As reported in a 21st Century/CSP Daily News Flash, the FDA’s evaluation found that Camel Crush Bold, Pall Mall Deep Set Recessed Filter, Pall Mall Deep Set Recessed Filter Menthol and Vantage Tech 13 cigarettes were “not substantially equivalent” (NSE) to their respective predicate products as identified by the manufacturer.

The agency concluded that the products have different characteristics than the predicate products and that the manufacturer failed to show that the new products do not raise different questions of public health when compared to them.

Consequently, at this time, these products can no longer be sold, distributed, imported or marketed in interstate commerce, the FDA said.

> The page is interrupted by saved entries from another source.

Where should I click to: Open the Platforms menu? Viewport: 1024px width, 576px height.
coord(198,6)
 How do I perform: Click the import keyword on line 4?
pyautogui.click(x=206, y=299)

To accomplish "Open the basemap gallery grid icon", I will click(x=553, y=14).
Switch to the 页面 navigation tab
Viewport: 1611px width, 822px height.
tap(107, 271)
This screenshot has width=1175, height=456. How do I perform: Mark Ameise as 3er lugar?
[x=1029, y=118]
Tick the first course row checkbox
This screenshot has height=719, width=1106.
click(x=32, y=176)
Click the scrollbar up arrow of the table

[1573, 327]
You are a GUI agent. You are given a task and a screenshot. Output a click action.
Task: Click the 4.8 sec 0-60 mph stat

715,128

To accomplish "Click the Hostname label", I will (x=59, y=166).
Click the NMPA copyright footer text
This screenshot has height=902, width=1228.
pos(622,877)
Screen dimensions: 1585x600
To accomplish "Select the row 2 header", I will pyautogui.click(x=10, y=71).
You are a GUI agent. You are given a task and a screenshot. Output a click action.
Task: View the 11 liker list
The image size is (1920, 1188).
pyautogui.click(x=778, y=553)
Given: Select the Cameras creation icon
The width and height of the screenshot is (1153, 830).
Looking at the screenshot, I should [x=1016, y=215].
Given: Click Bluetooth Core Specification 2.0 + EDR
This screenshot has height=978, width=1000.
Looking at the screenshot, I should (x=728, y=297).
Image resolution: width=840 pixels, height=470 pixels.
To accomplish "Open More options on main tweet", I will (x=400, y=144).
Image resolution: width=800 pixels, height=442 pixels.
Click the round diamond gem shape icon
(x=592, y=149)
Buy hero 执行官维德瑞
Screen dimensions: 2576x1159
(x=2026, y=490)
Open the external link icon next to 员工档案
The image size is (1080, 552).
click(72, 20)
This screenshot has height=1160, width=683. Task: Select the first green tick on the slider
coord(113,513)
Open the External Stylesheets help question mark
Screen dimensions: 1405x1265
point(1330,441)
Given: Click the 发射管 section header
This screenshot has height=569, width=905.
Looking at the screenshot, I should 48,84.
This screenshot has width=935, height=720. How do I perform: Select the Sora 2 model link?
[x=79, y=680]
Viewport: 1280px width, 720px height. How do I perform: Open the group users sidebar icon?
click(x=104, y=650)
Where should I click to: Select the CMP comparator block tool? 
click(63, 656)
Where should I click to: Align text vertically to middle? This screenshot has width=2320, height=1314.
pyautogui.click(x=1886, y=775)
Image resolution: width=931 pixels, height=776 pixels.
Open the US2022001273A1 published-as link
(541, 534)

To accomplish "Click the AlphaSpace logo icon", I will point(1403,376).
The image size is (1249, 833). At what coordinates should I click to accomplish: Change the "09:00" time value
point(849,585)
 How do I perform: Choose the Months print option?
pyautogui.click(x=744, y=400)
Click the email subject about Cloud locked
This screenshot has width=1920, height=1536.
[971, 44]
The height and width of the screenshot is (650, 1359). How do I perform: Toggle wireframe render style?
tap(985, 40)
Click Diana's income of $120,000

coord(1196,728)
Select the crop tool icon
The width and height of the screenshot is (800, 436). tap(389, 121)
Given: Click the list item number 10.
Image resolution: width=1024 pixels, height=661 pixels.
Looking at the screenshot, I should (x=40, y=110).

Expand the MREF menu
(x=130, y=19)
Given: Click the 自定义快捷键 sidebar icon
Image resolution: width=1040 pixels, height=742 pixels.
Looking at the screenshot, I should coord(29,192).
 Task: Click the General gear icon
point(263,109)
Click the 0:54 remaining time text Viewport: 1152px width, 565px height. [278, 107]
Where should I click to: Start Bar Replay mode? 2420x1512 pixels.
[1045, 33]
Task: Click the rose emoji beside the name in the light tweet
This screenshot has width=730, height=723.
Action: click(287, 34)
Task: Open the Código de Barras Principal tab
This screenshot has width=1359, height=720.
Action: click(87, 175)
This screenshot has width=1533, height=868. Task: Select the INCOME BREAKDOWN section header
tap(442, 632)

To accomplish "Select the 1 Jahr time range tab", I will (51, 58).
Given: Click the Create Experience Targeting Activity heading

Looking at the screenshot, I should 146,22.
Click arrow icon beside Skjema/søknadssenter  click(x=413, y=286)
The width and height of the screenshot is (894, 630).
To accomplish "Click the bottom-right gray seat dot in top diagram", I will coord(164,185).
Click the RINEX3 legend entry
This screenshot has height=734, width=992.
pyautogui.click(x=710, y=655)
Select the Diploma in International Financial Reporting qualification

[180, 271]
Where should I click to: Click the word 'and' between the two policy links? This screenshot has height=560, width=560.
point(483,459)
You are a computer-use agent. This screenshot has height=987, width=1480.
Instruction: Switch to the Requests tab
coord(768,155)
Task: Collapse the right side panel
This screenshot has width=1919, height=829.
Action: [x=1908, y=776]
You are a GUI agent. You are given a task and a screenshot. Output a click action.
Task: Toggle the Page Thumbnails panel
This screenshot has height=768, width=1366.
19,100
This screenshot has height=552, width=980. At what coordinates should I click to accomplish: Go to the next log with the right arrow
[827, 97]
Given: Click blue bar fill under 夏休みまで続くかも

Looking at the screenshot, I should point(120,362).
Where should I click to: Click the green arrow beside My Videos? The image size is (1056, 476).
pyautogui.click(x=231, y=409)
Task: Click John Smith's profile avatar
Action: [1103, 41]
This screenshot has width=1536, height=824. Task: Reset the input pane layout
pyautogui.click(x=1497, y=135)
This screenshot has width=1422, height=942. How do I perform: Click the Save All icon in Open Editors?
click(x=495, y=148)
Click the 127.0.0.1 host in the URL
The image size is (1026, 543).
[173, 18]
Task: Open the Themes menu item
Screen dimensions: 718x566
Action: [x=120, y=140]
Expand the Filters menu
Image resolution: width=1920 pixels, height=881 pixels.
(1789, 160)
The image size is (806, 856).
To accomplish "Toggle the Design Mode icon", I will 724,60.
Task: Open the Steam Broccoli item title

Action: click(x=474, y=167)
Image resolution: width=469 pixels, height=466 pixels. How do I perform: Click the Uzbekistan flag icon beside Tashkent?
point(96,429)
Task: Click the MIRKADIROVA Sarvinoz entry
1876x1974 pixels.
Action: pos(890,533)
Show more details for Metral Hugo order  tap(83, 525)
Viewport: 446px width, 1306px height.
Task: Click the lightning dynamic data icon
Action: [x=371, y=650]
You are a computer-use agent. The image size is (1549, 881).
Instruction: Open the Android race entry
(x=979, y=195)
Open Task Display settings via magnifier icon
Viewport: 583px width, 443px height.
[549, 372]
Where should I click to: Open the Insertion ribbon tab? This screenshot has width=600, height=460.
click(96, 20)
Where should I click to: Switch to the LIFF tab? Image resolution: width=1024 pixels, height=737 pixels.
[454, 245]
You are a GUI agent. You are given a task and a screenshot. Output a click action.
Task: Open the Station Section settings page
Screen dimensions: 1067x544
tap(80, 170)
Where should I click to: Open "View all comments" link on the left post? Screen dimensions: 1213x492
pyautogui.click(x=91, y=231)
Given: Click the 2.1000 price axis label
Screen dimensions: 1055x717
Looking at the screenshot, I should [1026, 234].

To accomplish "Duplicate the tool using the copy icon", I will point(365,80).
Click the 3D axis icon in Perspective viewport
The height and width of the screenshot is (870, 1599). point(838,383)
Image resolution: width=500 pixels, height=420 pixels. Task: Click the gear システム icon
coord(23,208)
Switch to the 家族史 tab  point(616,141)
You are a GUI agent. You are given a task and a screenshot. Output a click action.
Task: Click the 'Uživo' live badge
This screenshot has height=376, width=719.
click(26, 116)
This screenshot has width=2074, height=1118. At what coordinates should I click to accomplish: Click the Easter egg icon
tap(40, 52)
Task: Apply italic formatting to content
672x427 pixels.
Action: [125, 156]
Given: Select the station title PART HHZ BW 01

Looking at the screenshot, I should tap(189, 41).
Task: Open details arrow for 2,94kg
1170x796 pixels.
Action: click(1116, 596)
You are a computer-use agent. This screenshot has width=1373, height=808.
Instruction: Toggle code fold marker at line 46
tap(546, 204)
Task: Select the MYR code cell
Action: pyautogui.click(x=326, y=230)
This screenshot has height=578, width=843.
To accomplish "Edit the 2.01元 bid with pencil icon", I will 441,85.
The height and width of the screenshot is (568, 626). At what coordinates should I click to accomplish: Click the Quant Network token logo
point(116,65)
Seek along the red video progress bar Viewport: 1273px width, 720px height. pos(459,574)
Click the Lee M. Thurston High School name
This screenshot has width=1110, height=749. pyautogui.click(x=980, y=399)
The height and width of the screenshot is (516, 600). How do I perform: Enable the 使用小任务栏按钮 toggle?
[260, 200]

“We believe that our substantial equivalent applications fully satisfied the guidance the agency provided, and we respectfully disagree with their evaluations of the products in question,” said Jeffery S. Gentry, Ph.D., executive vice president of operations and chief scientific officer for R.J. Reynolds in a statement the company issued to respond to the ruling. “We supplied the agency with extensive information on each of the products, and responded to all of the agency’s questions. Our product stewardship process is rigorous and ensures that we are producing the highest quality products that meet regulatory requirements.”

All of the brands included in the order represent a very small portion of R.J. Reynolds’ business, less than 0.4 share of market, the company said.

“Our submissions to the agency on these brands were comprehensive, and we believe we effectively demonstrated substantial equivalence. We’re examining all of our options at this time,” Gentry said.

Cowen & Co. analyst Vivien Azer said she expects Reynolds American Inc. “will either file for a preliminary injunction to suspend this action or pull the products and then contest these findings legally,” according to a report by StreetInsider.com.

“These decisions were based on a rigorous, science-based review designed to protect the public from the harms caused by tobacco use,” said Mitch Zeller, J.D., director of the FDA’s Center for Tobacco Products. “The agency will continue to review product submissions and exercise its legal authority and consumer protection duty to remove products from the market when they fail to meet the public health bar set forth under law.”

The products receiving NSE orders entered the market during a provisional period established by the Family Smoking Prevention & Tobacco Control Act of 2009. As part of the provisional period, the company had to submit a substantial equivalence (SE) application to the FDA for review by March 22, 2011, in order for the products to remain on the market.

The scientific basis for these four decisions include the company’s failure to demonstrate that increased yields of harmful or potentially harmful constituents, higher levels of menthol or the addition of new ingredients in the currently marketed products, when compared to the predicate products, do not raise different questions of public health.

Click here to read Brief Summary of “Not Substantially Equivalent” Determinations.

In the case of Camel Crush Bold, a failure to demonstrate that the addition of a menthol capsule in the filter did not affect consumer perception and use also contributed to the decision, the FDA said.

R.J. Reynolds Tobacco, an indirect subsidiary of Reynolds American Inc., Winston-Salem-N.C., is the second-largest tobacco company in the United States. Its brands include Newport, Camel and Pall Mall. These brands, and its other brands, including Doral, Misty and Capri, are manufactured in a variety of styles and marketed in the United States.